Tracy Goss, General Manager Kaituna Sawmill said this trial has been three years in the making. “It is part of our growth strategy and an exciting opportunity for us to diversify our wood residues market,” said Tracy.
“The woodchip is a by-product generated during timber production. In the South Island, woodchip is primarily used for making MDF (medium-density fibreboard) and utilised in biofuel and wood energy markets which we support our partners with. This new export initiative complements our existing market in New Zealand, and we now have access to a growth market in Japan.
“The first loads of wood chip were delivered into Port Marlborough last week, and we will deliver from Kaituna to the port every day until November, where it will then get shipped off to Japan,” Tracy said.
Rhys Welbourn, Port Marlborough CEO said the diversification of the port’s forestry industry offering was important for Marlborough. “Port Marlborough supports and facilitates a number of Marlborough’s key industries, and we want to create and deliver long-term value to our customers through integrated services.

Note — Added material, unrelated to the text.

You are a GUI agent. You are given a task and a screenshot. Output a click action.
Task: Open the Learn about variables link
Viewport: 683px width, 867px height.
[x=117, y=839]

This is exciting opportunity for us to diversify our wood export offering, and to develop our commercial partnerships with industry leaders OneFortyOne.
Marusumi Whangarei Co has been exporting both softwood and hardwood chip from Marsden point since 1995, predominantly to its parent company Marusumi Paper Co. Ltd, and other end users in Japan and China. The first load is expected to depart Picton in November by sea and will be sent to Japan for use in paper production.